Helping your daughter deal with mean girl behavior

'My daughter is being bullied at school'. Girl being talked about/ bullied by friends.

Whether you are a teenage girl or a grown adult woman you have either experienced teenage bullying, or more than likely run into at least one mean girl in your life. In the past, this ‘behaviour’ was seen as more of a rite of passage than something you could manage and change in your life. But times are changing and, as brain-based science evolves, we are learning more and more about the teenage brain and what it does to girls as they enter puberty and adolescence.

Dr. Dan Siegel, in his book, Brainstorm, described what happens in the brain as someone enters adolescence. There are changes that lead to a desire for more independence as well as risk-taking behaviors and a strong need to find groups that you can join. Adolescents are moving away from their parents and into other social groups which drives their strong desire to fit in and be a part of groups. By being a part of a group in adolescence, you feel safe, more confident, and your creativity shines through, until you begin to feel judged, or alienated from the group.
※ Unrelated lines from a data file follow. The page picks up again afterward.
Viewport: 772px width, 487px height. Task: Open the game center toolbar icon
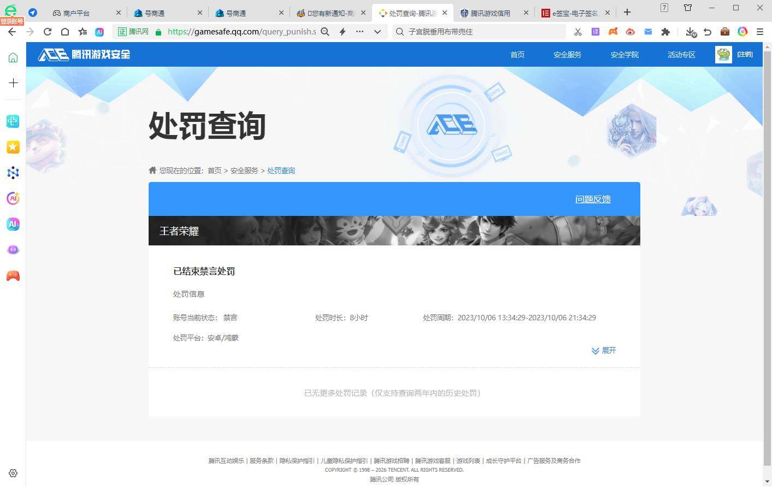pos(612,32)
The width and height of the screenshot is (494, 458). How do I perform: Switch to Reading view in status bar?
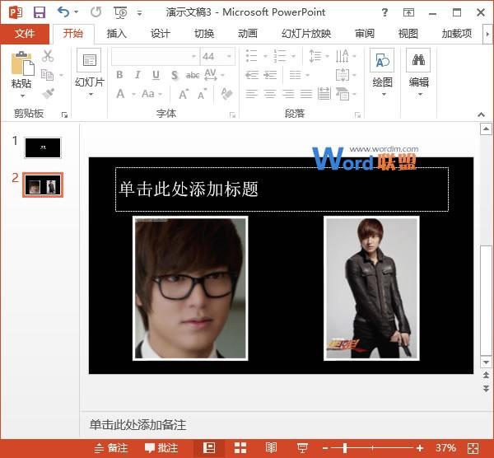[x=271, y=448]
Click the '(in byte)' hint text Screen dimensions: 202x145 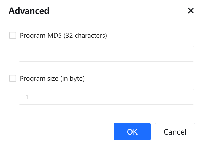pyautogui.click(x=72, y=79)
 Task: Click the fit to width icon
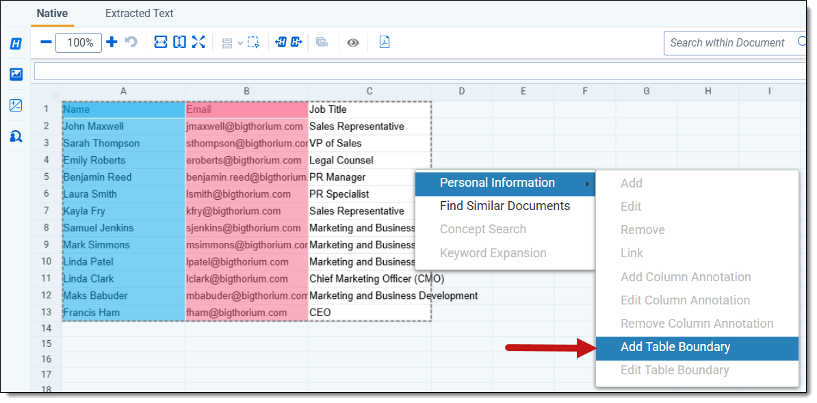[161, 42]
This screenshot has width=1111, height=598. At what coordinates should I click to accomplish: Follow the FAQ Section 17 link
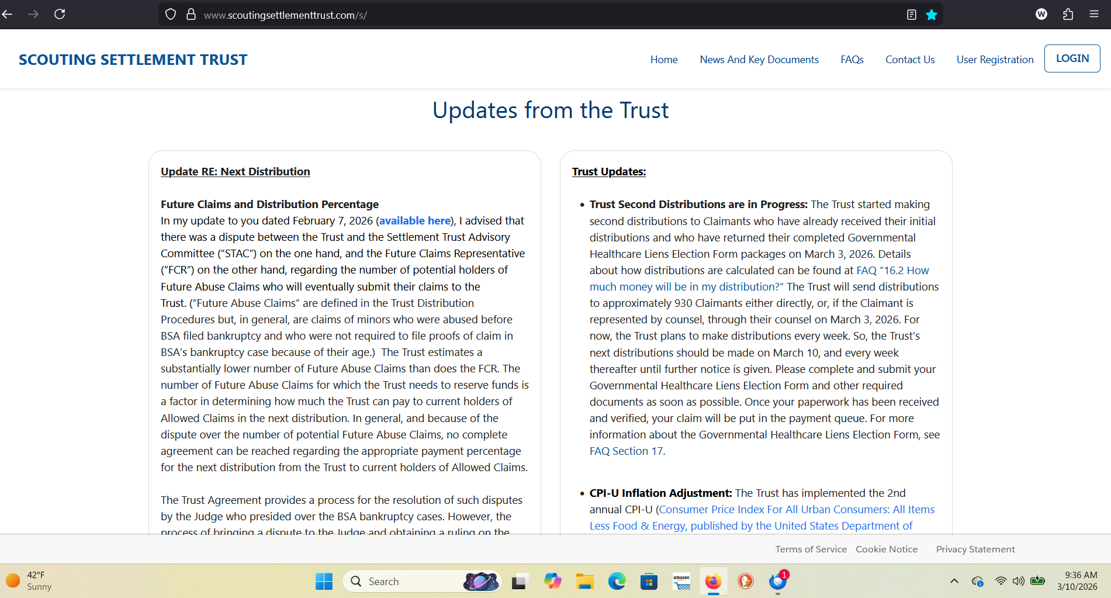[x=626, y=451]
Then the opposite happens.

Girls have been conditioned that there is a finite amount of popularity and attention to go around so they begin to fight for it.

This tends to be the core of mean girl behavior. Girls have been conditioned that there is a finite amount of popularity and attention to go around so they begin to fight for it. The underlying need for acceptance drives the behaviour of mean girls, which can lead to teenage bullying. They come across as confident and secure but the reality is that they are often the most insecure in the group, lacking a sense of true self-confidence. Instead, they tend to overcompensate and exude overconfidence by judging and controlling others. Fear of alienation from the group is the sword they wield.

As a parent, how can you help with teenage bullying & ‘mean girl’ behaviour?

First, don’t ignore the problem. It is often uncomfortable for everyone but, by not addressing it you give a kind of permission for it to happen. The best thing you can do is to be an open channel for communication for her. Remember to use open-ended questions when talking and brush up on your active listening skills.  More than anything she wants to be heard and feel understood.

Second, don’t try to immediately fix it. Many times, girls need a place to vent and problem solve. For most girls, this involves talking about the problem repeatedly until they are able to find a space of calm and let the problem solving part of their brain take over.  I usually will ask, “Do you want my advice / feedback?” This gives girls an opportunity to say yes or no and this will tell you whether she just needed an ear to be supportive or is truly in need of some help problem solving.

…try to use non-judgmental language. This is so important to the process because it allows girls to hear that they are supported without being judged.

Lastly, try to use non-judgmental language. This is so important to the process because it allows girls to hear that they are supported without being judged. Nothing will make a girl clam up faster than a judgmental “Well if you would have…”. Or “I told you to…”. Instead, offer ideas or suggestions and even include your own experiences whenever possible. You would be surprised how much this helps in connecting to her and normalizing the issues in her current situation.

Over the course of writing my book, Marigold Girls, I attempt to give girls some ways to not only understand the behavior of the girls around them (and themselves) but also provide them with some ways to manage their own feelings and behaviors when confronted with these girls.  All of the information can fall into one of three core ideas:

1. Understanding and loving yourself

We all have special gifts that we are born with, and discovering them is a way to honor and love who you are as well as those around you. This is not a concept that is normally explicitly taught in families, because, the women were probably never taught it themselves. In order to get girls thinking about this concept you can ask them a few questions:

  • What are the things you love to do?
  • Besides social media, what is something you do or think about that makes you lose all track of time?
  • When you have free time, what is the thing that you usually find yourself doing or wanting to do?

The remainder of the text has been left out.